Wednesday, July 09, 2008

Faking It

Today

I've been having lots of fun with my photos. Now that I know how to mount and frame them, I hope to find a market for them.

Some of my pictures are just right, the way I took them. I don't edit them and just print them directly.

Others need a little correction - maybe the contrast or brightness needs adjustment or there's a telegraph wire right across the picture.

But with many I just have fun playing. Would that picture of abandoned Maesbury Station look better in greyscale or maybe sepia? The trad jazz band photographed in Cheltenham reduced to stark black and white. Or I take an image and place it with another from a different picture and alter the background. My picture of a fallen tree with glowing red sky, looks like an after the holocaust image and I altered one Star Clipper shot to look like a "Pirates of the Caribbean" filmset, another to look like the "Ancient Mariner" ship.

I was telling a friend about what I was doing the other day. "But that's cheating!" he said. "Photos are about capturing the moment."

In My Day

I think that photographers have always "cheated". In the early days it was just playing with exposure or development, then other techniques came along.

Daddy was no exception to this. Starting at the camera, there was the film speed, exposure, depth of field and lighting to consider. By using these features he would alter the relative sharpness and brightness of the shot.

Once the darkroom, he would be able to decide how to develop the shot. This was where he could correct errors. By leaving the film a longer or shorter time in the developing fluid he could determine the look of the final piece. He could further change this when developing the prints.
He used to buy "Amateur Photographer" regularly and sometimes various techniques were shown. I used to be fascinated by pictures that had reduced the image to pure black and white or to grossly exaggerated shades of grey. These effects were achieved through understanding and manipulating the chemical processes involved.
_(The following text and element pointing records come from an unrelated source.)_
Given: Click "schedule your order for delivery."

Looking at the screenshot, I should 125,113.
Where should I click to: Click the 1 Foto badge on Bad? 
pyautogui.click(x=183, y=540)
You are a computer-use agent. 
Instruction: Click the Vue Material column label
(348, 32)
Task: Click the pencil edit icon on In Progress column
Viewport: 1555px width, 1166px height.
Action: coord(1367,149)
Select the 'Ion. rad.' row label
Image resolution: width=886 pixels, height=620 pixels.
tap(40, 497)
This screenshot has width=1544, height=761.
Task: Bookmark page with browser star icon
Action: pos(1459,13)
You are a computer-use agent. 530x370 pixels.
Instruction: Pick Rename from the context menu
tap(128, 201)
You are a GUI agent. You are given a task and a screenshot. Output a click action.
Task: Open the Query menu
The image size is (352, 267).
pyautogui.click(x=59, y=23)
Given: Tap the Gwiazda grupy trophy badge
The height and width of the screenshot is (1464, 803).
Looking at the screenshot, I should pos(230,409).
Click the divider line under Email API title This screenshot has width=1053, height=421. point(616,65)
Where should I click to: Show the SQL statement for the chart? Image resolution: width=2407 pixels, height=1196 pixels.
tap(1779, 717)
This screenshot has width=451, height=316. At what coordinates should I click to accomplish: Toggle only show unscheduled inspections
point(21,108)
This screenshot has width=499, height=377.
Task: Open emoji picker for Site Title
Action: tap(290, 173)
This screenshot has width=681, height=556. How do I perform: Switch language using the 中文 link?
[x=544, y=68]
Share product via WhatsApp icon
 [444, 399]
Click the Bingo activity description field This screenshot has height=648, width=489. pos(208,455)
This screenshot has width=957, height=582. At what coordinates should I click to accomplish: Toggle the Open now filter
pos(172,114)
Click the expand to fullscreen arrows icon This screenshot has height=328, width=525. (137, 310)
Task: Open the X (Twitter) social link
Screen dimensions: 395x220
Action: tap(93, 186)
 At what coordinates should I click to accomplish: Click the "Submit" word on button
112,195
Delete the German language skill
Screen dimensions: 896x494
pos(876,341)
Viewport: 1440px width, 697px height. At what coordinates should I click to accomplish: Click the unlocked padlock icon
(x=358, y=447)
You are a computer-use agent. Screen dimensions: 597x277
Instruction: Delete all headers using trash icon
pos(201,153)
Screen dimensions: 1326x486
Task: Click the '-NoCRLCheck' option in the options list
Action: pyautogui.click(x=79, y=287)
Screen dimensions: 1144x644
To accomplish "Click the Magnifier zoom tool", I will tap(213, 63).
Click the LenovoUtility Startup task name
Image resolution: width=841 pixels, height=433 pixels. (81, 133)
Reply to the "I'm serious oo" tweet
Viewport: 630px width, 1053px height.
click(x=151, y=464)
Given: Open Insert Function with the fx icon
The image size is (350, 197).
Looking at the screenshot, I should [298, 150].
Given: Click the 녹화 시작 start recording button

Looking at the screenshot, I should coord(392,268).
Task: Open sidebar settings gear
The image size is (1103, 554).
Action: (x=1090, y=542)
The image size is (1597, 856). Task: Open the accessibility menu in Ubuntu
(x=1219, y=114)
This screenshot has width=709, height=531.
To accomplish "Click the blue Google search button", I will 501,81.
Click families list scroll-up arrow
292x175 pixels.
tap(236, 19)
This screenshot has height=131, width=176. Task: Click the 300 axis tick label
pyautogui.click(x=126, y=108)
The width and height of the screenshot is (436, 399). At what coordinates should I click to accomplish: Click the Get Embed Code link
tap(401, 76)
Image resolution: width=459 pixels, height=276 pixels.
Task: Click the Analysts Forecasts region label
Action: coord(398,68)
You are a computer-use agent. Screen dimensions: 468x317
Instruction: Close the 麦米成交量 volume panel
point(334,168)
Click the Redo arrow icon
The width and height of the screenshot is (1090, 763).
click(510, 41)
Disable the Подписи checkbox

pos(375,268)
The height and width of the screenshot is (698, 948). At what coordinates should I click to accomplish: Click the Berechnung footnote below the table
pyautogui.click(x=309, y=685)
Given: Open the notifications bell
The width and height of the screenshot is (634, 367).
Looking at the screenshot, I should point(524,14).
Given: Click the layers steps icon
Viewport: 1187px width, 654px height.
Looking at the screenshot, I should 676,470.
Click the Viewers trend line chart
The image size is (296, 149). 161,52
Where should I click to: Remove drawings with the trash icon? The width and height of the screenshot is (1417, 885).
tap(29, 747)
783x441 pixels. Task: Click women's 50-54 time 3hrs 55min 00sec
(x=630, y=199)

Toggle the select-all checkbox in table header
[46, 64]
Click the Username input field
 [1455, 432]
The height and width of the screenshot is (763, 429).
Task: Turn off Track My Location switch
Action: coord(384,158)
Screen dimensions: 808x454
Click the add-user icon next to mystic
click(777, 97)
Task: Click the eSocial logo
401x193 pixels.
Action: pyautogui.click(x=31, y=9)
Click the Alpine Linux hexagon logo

Then there was trick photography. Daddy did have a few forays into this, although I don't think he was very skilled. Twice David found himself shunted into peculiar locations. This was by virtue of the fact that his St Paul's choirboy outfit made him a suitable subject for the family Christmas card. Once Daddy put him in a bottle, another time, several times, walking out of a television screen. Another time he tried to fake a picture a David in front of St Paul's. Unfortunately, something slipped so there's a gap behind his head.

What was true then and is true now, is that doing these things is very fiddly and time-consuming and it does need a degree of skill to cheat successfully.

Another friend of mine told me regretfully the other day that he'd spent a fortune on very fancy photographic equipment only to find out that he's a lousy photographer!